Se ha señalado que Trump revela una conducta agresiva y un estado de ánimo beligerante. Los choques de Trump con la prensa resultan atropellantes y traumáticos. Algunos analistas sostienen que este tipo de rasgos en el individuo distorsionan la realidad, para que se adapte a su estado psicológico, y atacan los hechos y a quienes los transmiten, como periodistas y científicos. Con iras enardecidas y desbordadas, Saúl reaccionó directa y personalmente contra David porque un coro de mujeres gritaba en las calles: Saúl mató a mil y David a diez mil (1 Sam 18:8). El texto agrega que “estas palabras le disgustaron” y desde aquel día, “Saúl miró a David con malos ojos” (I Sam 18:9).
El ascenso de Trump es el resultado de una generación insatisfecha con el sistema, de una crisis de la época. Igual, el ascenso de Saúl al trono fue el resultado de una coyuntura histórica muy particular, acentuada por una especie de populismo político religioso, que se puede inferir de la lectura de I Samuel 8:4-5: “Entonces todos los ancianos de Israel se juntaron, y vinieron a Ramá para ver a Samuel, y le dijeron: He aquí tú has envejecido, y tus hijos no andan en tus caminos; por tanto, constitúyenos ahora un rey que nos juzgue, como tienen todas las naciones”.
Como Saúl, Trump reacciona sin reflexionar y es muy sensible a lo que dicen de él, al extremo que con frecuencia les responde directamente a las personas que le dirigen críticas. Un grupo de 35 psicólogos, psiquiatras y trabajadores sociales de Estados Unidos han tratado de pintarlo psicológicamente, observando que sufre de un trastorno narcisista de la personalidad, lo que le lleva a comportarse con falta de empatía, grandiosidad, autoritarismo y necesidad de admiración constante, rasgos particulares que no difieren mucho de los del rey Saúl.
Dicen estos expertos que Trump tiene problemas en su estabilidad emocional, los cuales muestra en su incapacidad para tolerar opiniones diferentes de las suyas, algo que, según ellos, implicaría un carácter con “una profunda incapacidad para empatizar”.
Ambos, hombres de ostensible devoción religiosa. Saúl en ocasiones llegó a hacer juramentos o votos, tan temerarios y hasta imprudentes, como llamar al pueblo a no comer nada y se empeñaba en cumplirlos aun a costa de la vida de su hijo (I Sam 14:44). En otro momento apareció ministrando en medio de una banda de profetas. De ahí surgió una frase picada de la curiosidad popular: “Está también Saúl entre los profetas” (I Sam 10:11).

Solicitud =>
Enumera todas las referencias bíblicas con libro, capítulo y versículo que aparecen en el texto sobre Trump y el rey Saúl. Los datos no intervienen en esta tarea.

Datos en bruto =>
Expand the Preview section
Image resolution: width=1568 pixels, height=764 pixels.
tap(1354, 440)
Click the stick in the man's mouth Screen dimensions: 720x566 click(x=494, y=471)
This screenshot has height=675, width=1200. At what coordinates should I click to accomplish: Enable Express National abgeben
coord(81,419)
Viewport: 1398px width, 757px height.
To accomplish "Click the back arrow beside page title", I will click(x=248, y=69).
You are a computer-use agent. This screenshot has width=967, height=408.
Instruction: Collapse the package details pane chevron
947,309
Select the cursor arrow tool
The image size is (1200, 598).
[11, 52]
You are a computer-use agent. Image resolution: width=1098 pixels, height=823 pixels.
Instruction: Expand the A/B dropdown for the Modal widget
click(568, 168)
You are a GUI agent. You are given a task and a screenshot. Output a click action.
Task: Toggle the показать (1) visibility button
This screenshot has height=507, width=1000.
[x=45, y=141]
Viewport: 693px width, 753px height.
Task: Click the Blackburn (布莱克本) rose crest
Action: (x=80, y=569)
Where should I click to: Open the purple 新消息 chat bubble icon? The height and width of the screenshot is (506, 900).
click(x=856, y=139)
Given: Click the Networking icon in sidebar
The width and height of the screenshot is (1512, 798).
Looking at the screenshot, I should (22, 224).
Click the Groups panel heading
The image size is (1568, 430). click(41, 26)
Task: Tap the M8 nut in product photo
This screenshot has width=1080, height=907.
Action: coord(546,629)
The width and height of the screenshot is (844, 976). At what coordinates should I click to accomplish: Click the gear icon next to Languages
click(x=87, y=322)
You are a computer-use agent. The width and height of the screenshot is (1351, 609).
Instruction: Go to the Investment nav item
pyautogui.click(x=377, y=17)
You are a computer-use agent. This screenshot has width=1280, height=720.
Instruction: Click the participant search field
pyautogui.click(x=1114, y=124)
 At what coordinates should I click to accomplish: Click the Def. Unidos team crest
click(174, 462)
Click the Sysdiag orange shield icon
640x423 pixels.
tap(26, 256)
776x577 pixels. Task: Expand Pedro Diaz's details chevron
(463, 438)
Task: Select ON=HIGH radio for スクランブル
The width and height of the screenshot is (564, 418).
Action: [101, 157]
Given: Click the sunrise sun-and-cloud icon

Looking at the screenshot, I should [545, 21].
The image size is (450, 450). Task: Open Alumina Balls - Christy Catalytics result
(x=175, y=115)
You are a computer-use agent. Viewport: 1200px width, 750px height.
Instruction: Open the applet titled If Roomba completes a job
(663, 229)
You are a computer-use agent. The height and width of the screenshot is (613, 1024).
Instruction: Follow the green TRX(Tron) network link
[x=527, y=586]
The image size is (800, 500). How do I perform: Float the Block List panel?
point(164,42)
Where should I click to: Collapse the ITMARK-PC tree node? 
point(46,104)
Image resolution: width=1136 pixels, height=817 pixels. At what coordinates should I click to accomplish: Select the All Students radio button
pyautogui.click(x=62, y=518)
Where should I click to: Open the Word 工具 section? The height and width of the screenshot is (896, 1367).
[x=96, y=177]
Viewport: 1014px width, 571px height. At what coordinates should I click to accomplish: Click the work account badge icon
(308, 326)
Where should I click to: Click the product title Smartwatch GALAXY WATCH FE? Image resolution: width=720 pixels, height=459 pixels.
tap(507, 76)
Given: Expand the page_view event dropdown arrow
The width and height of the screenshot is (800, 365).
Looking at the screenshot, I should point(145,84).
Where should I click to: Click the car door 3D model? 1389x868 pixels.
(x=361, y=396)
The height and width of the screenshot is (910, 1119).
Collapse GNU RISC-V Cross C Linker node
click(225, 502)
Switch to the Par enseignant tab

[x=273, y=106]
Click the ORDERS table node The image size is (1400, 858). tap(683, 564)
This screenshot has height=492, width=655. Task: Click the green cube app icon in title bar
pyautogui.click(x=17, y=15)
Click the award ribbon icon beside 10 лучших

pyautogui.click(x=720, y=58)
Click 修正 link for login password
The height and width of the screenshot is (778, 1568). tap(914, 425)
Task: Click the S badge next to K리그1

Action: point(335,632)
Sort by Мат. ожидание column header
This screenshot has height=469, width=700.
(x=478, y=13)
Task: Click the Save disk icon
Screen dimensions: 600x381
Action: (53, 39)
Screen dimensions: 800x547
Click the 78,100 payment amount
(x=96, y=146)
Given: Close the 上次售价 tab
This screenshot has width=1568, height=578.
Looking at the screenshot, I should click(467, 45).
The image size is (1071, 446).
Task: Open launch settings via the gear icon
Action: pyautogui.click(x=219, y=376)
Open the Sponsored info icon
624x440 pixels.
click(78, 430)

Respuesta completa =>
- 1 Sam 18:8
- I Sam 18:9
- I Samuel 8:4-5
- I Sam 14:44
- I Sam 10:11